Figure 5, A and B, show the results of parsimony and distance analysis of the complete AP3 protein data set. The parsimony analysis produced 27 trees of equivalent length, from which we generated a 50% majority rule consensus tree with a consistency index of 0.89. The topmost clade in both the parsimony and distance trees contains a grouping of the higher eudicot Brassicaceae, Asterid and Caryophyllid AP3 orthologs (Figure 5A). The members of this clade will be referred to as the euAP3 lineage. The second main clade in both trees is made up of several other higher eudicot AP3-like genes: TM6, PD2, AsAP3 and CMB2. The orthology of PD2 and TM6 has been suggested previously (Garcia-Maroto et al. 1993). Likewise, a recent analysis of the relationships of the MADS-box genes also found an association between AsAP3 and TM6 (Purugganan 1997). CMB2 is an AP3-like gene that was isolated from Dianthus caryophyllus. The inclusion of CMB2 in the TM6 lineage is supported byseveral positions which are synapomorphic for this clade, including 69Met, 118Gly, 147Lys and 211Val. Our analyses define all of these genes as descendants of a lineage that we will refer to as the TM6 lineage.

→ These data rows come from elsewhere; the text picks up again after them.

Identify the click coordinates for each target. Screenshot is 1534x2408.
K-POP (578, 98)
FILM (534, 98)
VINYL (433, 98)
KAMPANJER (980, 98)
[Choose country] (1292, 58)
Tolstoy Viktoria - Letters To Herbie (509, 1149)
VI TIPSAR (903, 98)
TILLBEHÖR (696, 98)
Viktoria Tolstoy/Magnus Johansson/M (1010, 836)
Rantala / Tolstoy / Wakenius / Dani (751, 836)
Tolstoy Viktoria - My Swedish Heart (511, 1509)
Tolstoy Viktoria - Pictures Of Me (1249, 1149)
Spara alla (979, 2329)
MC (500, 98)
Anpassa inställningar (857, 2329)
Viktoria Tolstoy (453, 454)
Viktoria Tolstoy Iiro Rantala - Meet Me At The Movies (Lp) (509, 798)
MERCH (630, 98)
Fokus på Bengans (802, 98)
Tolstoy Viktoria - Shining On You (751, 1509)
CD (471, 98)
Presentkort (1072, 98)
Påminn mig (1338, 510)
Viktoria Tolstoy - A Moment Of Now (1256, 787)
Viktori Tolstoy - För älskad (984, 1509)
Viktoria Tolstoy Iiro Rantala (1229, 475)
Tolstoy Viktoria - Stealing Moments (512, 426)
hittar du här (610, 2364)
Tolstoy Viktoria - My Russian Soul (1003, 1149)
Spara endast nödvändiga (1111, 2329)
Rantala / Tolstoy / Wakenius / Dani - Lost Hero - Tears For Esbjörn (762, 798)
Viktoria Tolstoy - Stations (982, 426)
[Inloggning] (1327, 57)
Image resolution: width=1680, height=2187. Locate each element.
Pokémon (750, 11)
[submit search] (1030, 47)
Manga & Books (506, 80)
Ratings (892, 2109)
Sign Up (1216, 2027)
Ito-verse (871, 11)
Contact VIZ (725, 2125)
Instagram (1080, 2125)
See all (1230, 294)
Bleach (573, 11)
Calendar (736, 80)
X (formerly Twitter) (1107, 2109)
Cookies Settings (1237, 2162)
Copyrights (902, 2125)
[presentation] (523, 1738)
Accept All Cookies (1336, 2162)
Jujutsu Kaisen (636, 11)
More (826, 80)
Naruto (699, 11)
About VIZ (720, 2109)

In the parsimony analysis, the remaining AP3-like genes of the lower eudicots and magnolid dicots constitute a paraphyletic group at the base of the tree. The two very similar Pachysandra genes are paired together and are the most closely related to the higher eudicot clades. In contrast, the distance analysis defines a clade composed of PtAP3-1, PtAP3-2 and the Ranunculid and Magnoliaceae sequences. This result highlights the similarities between the Pachysandra and other lower eudicot sequences. In both trees, PnAP3-1 and PcAP3 from P. nudicaule and P. californicum, respectively, are paired together with very high certainty, suggesting that they define a paralogous lineage. Similar to the PI analysis, the low bootstrap support found for several nodes reflects the limited number of characters on which the node is based. All resolved nodes shown in Figure 5A were present in all equally parsimonious trees. As with PI, a nucleotide AP3 data set was analyzed, but the resulting trees were highly unresolved (data not shown). Where resolution was obtained using the nucleotide sequences, the structure did not differ from that found using the protein sequences.
If the character of each representative's predicted C-terminal motif is mapped on Figure 5A, we see that the paleoAP3 motif is present throughout the basal paraphyly and along the TM6 lineage. We will refer to the lower dicot and magnolid dicot genes which exhibit the paleoAP3 motif as the paleoAP3 lineage. The euAP3 motif is synapomorphic for the clade defining what we have called the euAP3 lineage. Diagnostic amino acid character states from throughout the protein sequence can be mapped onto the tree as well. Although the C-termini of the predicted PtAP3-1 and PtAP3-2 proteins resemble the paleoAP3 motif, in other positions the sequence is more similar to the euAP3 genes. These euAP3-like positions include 54Leu, 55His, 72Leu, 148-Asn and 150Ile. The euAP3 clade is also defined by several synapomorphic residues, aside from the C-terminal euAP3 motif. These changes include 2Gly→Ala, 7Glu→Gln, 28Ile Leu, 115Asp Ser/Cys, 144His→ and → Lys 226Phe→Leu. Interestingly, the primitive states of positions 2 and 7 in the MADS box are identical to the character state in the PI lineage members.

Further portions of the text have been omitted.